China Seas is one of six films Gable and Harlow appeared in together and seems designed to generate the boffo box office of their first starring vehicle, Red Dust. Like that film, Harlow and Gable are two points of a romantic triangle with Harlow's endearing chippie being counterposed by a more reserved and refined rival, this time being played by relative newcomer Rosalind Russell. The role is a thankless one for Russell who doesn't even get as many romantic clinches with Gable as Mary Astor did in Red Dust. Gable plays a ship captain helming a steamer going from Hong Kong to Singapore. The journey is not a smooth one, of course, with romantic tumult, Malaysian pirates, and a typhoon besetting the crew and passengers.

Garrett handles the action set pieces well. During the typhoon, Gable heroically prevents a grand piano from smooshing the passengers, including a child played by Beery's daughter, Carol Ann. Gable then has to secure a steam roller which has slipped its chains and is wreaking havoc on deck. These scenes are impressive technical achievements for the time and stand up well today. Garnett is also adept at framing the rowdy humor and violence of the film which test the limits of the newly imposed Production Code. Andre Sennewald, in the New York Times, took the film to task for its depiction of violence (Gable is tortured with a "Malay boot" by the pirates and Lewis Stone has his ankle crushed by the same miscreants), but these moments are quite tame by today's standards. The dialogue has the pungent air of pre-Code films. C. Aubrey Smith, at his most droll and relaxed here, describes Gable as a "bull head" who likes to get "sensationally blotto" on shore. We first meet Harlow emerging from Gable's bathroom where she has been "showering the dew drops off the body beautiful."
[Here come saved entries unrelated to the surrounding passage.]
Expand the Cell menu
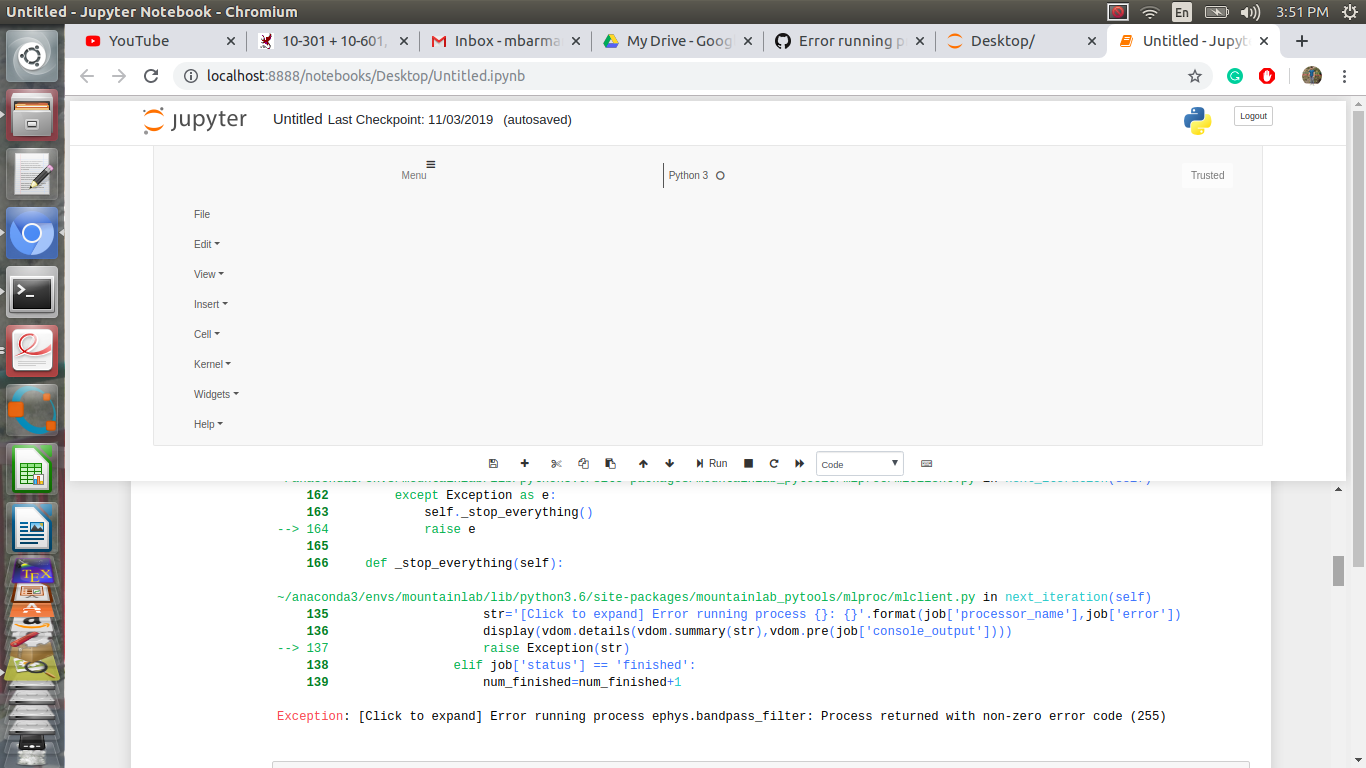The height and width of the screenshot is (768, 1366). [206, 334]
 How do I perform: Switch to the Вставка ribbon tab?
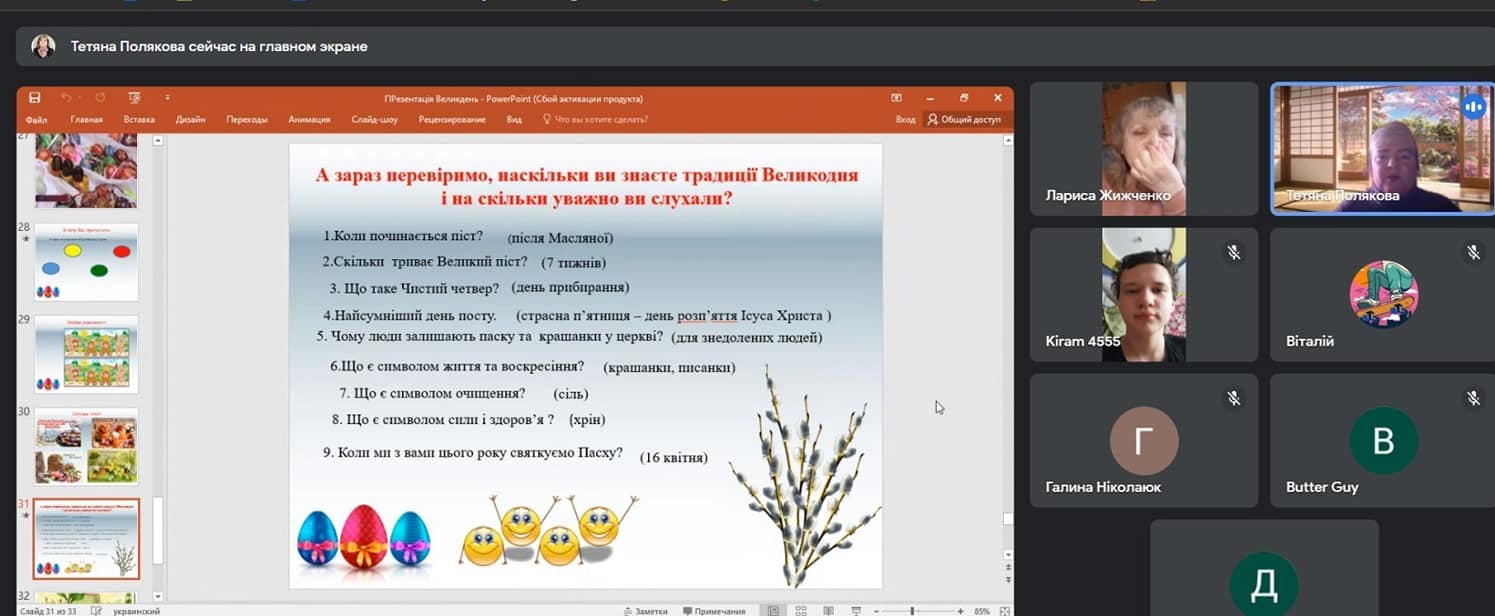pyautogui.click(x=139, y=120)
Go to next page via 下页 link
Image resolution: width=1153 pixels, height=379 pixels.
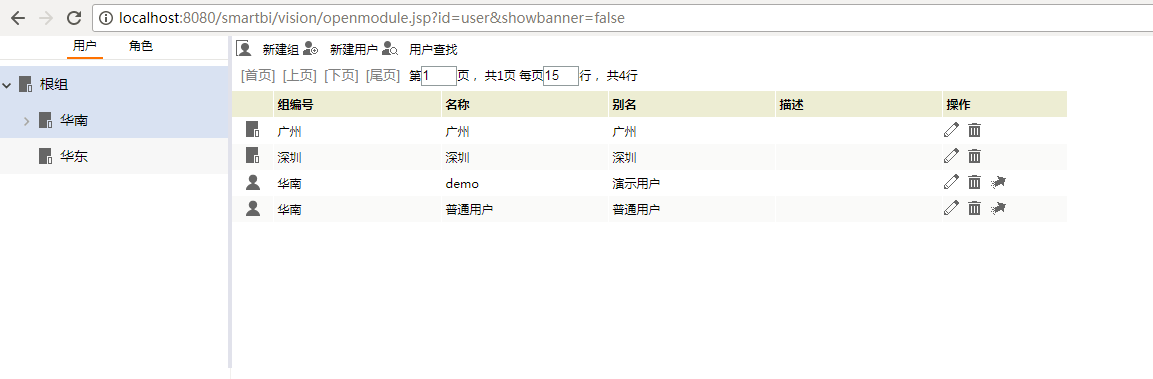(x=341, y=75)
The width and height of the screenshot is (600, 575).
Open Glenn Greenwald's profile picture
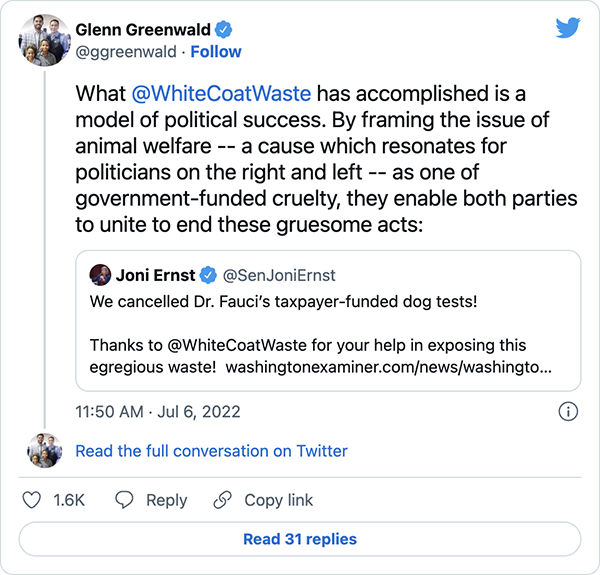tap(43, 41)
I detect the touch of Furthman here, a knowing post-modern touch, referring back to Harlow's epochal bathing sequence in Red Dust. Likewise, there is a reference to the recent I Cover the Waterfront. Furthman was one of the first writers to recognize that the audience was willing to accept actors as both playing their character parts and their star persona selves. Furthman would constantly recycle dialogue and situations over the course of his career. Lewis Stone's character, an older officer trying to redeem a previous act of cowardice, is pretty much the same as Richard Barthelmess' in the Furthman scripted Only Angels Have Wings. Harlow, Gable, and Beery are all very comfortable playing their screen personas here. Beery, his star slipping while Harlow and Gable are on the rise, plays a villain in league with the pirates, but is still shown as largely avuncular.
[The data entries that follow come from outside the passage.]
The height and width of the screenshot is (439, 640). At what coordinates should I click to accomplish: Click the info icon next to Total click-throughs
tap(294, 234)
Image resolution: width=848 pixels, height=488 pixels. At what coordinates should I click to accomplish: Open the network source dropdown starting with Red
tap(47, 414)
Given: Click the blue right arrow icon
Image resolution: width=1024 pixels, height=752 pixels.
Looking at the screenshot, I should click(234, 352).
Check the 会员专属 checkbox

China Seas is a satisfying entertainment, but not a perfect one. The humor is hit and mostly miss. Robert Benchley, a success in short films during the 30s, does his usual schtick as a drunken novelist. I guffawed once or twice, but the picture would not lose much by his absence. Certainly his going overboard twice is one time too many. Similarly, William Henry's role as a callow and nervous sailor is a hackneyed one and his bumbling antics are as funny as a crutch. Still, he carried on in Hollywood and can be seen gracing the background of many a classic film. China Seas suffers from its roots as a British novel. Russell does an OK British accent, but Gable doesn't even try and that was probably for the best. Beery trots out an Irish brogue, but only occasionally.
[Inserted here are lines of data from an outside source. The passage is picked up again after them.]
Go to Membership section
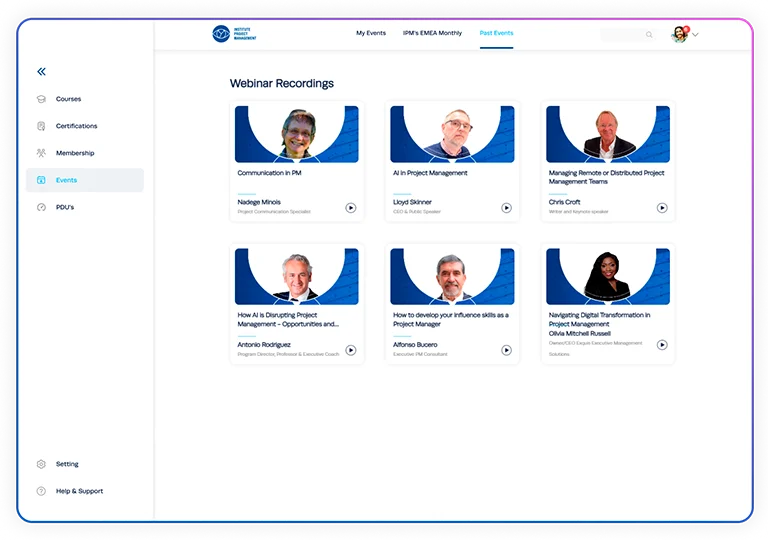This screenshot has width=768, height=540. point(75,153)
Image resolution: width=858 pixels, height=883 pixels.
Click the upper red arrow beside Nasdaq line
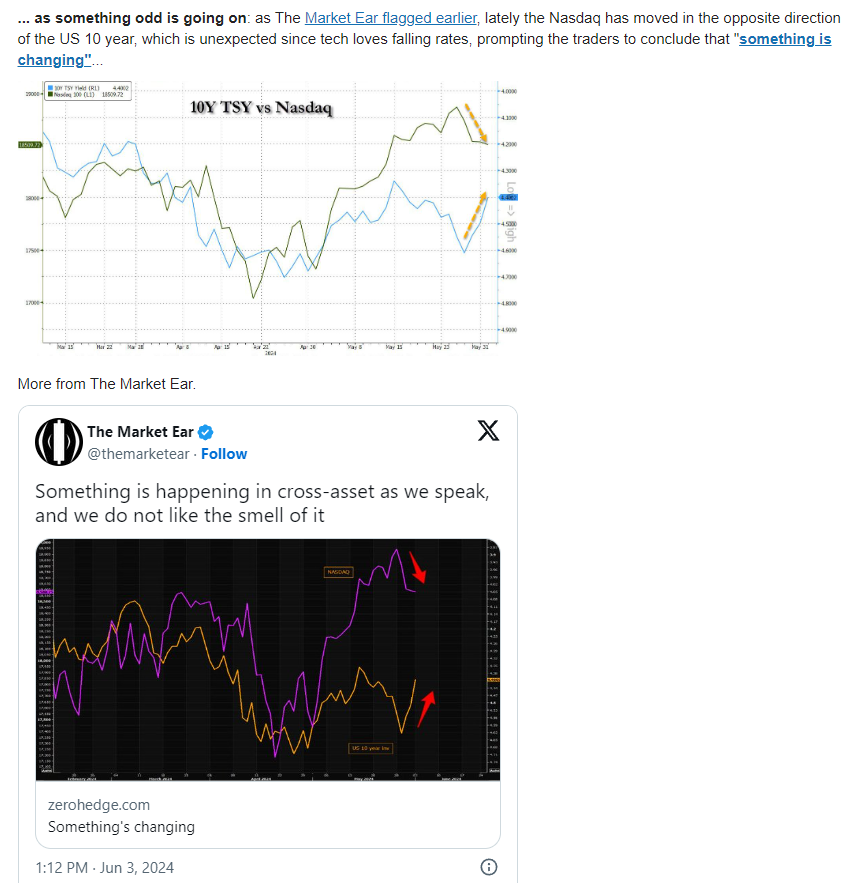pyautogui.click(x=417, y=568)
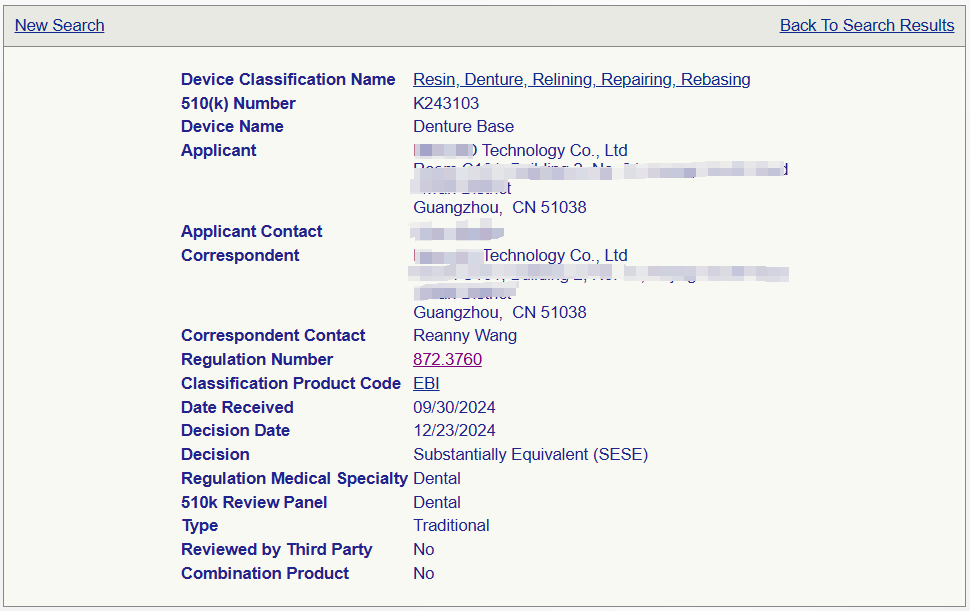
Task: Click the New Search link
Action: coord(59,26)
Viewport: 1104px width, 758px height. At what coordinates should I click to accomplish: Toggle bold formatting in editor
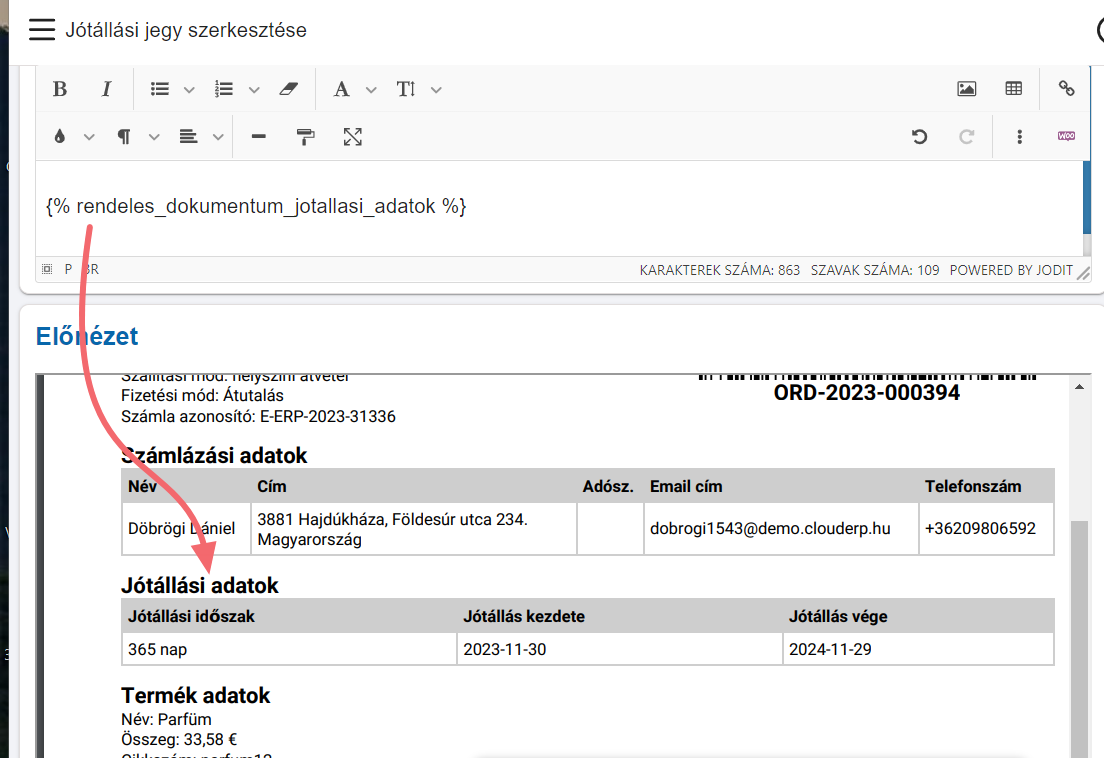point(60,89)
Adrian's outfits for Ms. Harlow are especially eye-popping. I love the dragon outfit in the scene with Hattie McDaniel above. A sheer outfit that Harlow wears in the typhoon clings to her body in a way that must have made the censors take pause. If anything, I underestimated Ms. Harlow's talents as a performer when I was younger. Now I see that she provided much needed pizazz to a staid studio. Similarly, it is a pity Tay Garnett worked so little for MGM where his boisterousness would have been a tonic. His tracking shots on deck and an effective zoom in on Gable when he realizes his love for Harlow display a firm hand on the wheel. The print of China Seas streaming on Tubi is, for once, first rate.